RECORDS SHOWN section start

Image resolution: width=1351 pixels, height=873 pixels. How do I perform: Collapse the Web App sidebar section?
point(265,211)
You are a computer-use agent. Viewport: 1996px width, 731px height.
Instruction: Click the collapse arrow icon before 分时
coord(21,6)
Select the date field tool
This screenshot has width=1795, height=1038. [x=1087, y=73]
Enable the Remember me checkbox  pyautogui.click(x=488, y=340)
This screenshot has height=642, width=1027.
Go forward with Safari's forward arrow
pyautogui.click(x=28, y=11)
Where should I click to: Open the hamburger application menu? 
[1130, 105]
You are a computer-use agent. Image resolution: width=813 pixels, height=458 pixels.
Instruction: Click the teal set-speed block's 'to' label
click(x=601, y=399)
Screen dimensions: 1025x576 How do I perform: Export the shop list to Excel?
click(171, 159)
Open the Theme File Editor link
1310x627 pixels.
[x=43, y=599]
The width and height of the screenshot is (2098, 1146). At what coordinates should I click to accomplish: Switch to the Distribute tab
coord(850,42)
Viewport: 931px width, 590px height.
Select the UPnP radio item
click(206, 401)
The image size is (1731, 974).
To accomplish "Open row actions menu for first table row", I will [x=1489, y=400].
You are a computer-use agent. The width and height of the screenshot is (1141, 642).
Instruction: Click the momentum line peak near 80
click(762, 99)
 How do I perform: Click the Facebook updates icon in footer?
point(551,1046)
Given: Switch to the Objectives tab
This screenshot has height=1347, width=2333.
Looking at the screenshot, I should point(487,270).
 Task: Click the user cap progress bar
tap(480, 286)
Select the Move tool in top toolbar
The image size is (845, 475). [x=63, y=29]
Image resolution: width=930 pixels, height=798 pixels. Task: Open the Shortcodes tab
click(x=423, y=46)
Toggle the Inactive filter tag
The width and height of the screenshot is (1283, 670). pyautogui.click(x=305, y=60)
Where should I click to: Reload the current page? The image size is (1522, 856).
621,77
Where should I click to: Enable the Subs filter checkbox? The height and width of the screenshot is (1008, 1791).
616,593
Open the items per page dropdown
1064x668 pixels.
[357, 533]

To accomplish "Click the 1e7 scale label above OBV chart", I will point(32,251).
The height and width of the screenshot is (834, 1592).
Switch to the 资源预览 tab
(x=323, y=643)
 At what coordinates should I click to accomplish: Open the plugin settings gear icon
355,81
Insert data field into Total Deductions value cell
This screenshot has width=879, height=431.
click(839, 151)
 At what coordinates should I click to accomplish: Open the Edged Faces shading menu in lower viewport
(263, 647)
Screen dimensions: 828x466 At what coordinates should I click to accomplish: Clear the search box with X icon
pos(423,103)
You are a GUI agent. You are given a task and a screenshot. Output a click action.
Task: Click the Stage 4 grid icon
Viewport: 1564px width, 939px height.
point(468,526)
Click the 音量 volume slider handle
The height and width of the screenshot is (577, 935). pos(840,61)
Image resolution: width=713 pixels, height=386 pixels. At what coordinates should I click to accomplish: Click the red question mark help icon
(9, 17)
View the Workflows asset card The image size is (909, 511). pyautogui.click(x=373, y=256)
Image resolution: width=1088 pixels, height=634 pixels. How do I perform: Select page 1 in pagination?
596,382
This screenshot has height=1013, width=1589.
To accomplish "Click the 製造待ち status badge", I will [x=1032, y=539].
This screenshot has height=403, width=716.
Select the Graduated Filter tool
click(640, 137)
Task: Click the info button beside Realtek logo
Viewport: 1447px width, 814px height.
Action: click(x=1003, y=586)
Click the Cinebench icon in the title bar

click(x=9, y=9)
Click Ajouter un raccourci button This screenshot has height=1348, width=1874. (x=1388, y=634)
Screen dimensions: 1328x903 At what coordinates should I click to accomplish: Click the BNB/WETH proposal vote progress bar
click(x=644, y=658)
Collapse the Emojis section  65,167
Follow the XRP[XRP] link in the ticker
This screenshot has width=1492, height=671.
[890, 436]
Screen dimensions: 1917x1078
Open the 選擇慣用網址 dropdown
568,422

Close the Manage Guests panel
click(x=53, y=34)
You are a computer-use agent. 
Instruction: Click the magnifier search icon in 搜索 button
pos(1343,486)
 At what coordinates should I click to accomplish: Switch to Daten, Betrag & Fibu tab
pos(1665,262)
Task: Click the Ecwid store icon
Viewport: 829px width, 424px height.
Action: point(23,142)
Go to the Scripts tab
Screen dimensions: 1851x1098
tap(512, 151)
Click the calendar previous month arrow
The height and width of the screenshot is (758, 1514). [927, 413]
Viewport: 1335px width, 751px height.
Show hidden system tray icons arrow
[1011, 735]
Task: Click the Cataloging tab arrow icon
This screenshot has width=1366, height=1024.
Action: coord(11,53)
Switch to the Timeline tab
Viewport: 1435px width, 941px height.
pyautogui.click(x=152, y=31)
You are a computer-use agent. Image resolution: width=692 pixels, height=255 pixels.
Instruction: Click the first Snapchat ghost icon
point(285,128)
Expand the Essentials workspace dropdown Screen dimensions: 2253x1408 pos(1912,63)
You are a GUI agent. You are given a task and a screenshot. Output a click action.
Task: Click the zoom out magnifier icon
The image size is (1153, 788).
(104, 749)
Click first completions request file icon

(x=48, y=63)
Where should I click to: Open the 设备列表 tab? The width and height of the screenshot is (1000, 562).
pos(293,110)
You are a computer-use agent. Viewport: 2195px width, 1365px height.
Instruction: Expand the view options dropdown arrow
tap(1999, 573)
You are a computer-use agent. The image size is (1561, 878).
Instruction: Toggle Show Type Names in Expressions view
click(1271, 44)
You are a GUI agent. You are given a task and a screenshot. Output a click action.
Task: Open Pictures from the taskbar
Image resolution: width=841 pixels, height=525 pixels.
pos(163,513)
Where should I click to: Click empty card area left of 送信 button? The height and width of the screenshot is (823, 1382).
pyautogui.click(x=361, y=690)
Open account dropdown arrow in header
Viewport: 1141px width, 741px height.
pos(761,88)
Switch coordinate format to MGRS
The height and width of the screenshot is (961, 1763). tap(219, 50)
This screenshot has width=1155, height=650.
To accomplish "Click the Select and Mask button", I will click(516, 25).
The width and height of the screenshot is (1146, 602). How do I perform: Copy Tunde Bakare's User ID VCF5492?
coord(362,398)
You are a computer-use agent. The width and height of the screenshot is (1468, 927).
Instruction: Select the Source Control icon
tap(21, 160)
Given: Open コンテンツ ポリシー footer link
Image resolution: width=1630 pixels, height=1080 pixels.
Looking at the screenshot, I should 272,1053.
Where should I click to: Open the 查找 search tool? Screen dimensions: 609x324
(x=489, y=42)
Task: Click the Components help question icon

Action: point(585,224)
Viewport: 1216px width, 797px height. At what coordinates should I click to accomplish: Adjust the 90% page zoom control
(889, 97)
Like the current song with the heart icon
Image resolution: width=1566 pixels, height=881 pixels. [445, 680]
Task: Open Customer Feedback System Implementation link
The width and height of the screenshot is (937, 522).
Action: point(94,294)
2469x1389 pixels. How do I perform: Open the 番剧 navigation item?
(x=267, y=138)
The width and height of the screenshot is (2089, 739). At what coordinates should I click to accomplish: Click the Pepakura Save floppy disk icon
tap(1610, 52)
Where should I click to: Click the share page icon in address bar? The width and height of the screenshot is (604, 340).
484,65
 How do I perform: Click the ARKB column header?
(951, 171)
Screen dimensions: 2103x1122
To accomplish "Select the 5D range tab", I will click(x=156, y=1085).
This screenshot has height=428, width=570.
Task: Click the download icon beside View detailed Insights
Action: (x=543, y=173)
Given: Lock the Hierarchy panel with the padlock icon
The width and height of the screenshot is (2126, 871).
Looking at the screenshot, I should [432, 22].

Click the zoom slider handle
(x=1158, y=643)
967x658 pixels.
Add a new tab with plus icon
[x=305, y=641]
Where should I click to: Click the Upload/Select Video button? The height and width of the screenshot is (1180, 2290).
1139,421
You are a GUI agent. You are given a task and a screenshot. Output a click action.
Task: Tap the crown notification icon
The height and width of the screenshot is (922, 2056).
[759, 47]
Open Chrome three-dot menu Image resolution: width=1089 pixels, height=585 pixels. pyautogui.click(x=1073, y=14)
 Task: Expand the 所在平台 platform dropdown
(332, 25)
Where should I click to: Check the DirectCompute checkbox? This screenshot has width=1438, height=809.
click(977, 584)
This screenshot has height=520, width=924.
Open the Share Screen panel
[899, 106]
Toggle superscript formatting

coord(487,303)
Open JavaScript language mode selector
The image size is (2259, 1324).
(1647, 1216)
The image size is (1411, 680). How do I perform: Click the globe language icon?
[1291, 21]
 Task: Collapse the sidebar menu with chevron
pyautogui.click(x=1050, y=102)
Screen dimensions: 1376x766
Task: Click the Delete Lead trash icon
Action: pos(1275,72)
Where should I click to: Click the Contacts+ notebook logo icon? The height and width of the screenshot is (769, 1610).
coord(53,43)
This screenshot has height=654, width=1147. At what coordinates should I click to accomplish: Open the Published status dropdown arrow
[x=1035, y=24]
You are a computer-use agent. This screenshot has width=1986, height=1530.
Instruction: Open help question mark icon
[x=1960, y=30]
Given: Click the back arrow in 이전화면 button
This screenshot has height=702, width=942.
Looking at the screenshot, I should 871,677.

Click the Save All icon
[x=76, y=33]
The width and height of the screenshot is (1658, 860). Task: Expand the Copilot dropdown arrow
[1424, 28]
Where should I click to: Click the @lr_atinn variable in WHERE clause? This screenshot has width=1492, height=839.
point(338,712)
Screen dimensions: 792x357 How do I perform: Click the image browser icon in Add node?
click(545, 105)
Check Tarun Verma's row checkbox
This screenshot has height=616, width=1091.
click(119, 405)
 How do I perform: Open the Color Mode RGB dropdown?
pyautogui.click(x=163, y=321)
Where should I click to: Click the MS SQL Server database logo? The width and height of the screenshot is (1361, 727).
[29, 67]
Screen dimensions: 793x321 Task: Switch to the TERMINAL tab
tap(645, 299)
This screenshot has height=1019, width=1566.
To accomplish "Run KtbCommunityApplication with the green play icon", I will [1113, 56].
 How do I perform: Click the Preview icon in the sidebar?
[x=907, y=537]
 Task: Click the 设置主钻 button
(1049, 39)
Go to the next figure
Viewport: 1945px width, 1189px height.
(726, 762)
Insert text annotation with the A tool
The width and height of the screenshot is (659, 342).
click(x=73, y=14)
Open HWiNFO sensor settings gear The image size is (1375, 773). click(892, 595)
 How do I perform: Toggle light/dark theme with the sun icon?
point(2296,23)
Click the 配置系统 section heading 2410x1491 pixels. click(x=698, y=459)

RECORDS SHOWN section end

### EXERCISE
Give back, word for word, only the lines from the one containing "Check Tarun Verma's row checkbox" through the closing line of the entries.

### RESULT BELOW
Check Tarun Verma's row checkbox
This screenshot has height=616, width=1091.
click(119, 405)
 How do I perform: Open the Color Mode RGB dropdown?
pyautogui.click(x=163, y=321)
Where should I click to: Click the MS SQL Server database logo? The width and height of the screenshot is (1361, 727).
[29, 67]
Screen dimensions: 793x321 Task: Switch to the TERMINAL tab
tap(645, 299)
This screenshot has height=1019, width=1566.
To accomplish "Run KtbCommunityApplication with the green play icon", I will [1113, 56].
 How do I perform: Click the Preview icon in the sidebar?
[x=907, y=537]
 Task: Click the 设置主钻 button
(1049, 39)
Go to the next figure
Viewport: 1945px width, 1189px height.
(726, 762)
Insert text annotation with the A tool
The width and height of the screenshot is (659, 342).
click(x=73, y=14)
Open HWiNFO sensor settings gear The image size is (1375, 773). click(892, 595)
 How do I perform: Toggle light/dark theme with the sun icon?
point(2296,23)
Click the 配置系统 section heading 2410x1491 pixels. click(x=698, y=459)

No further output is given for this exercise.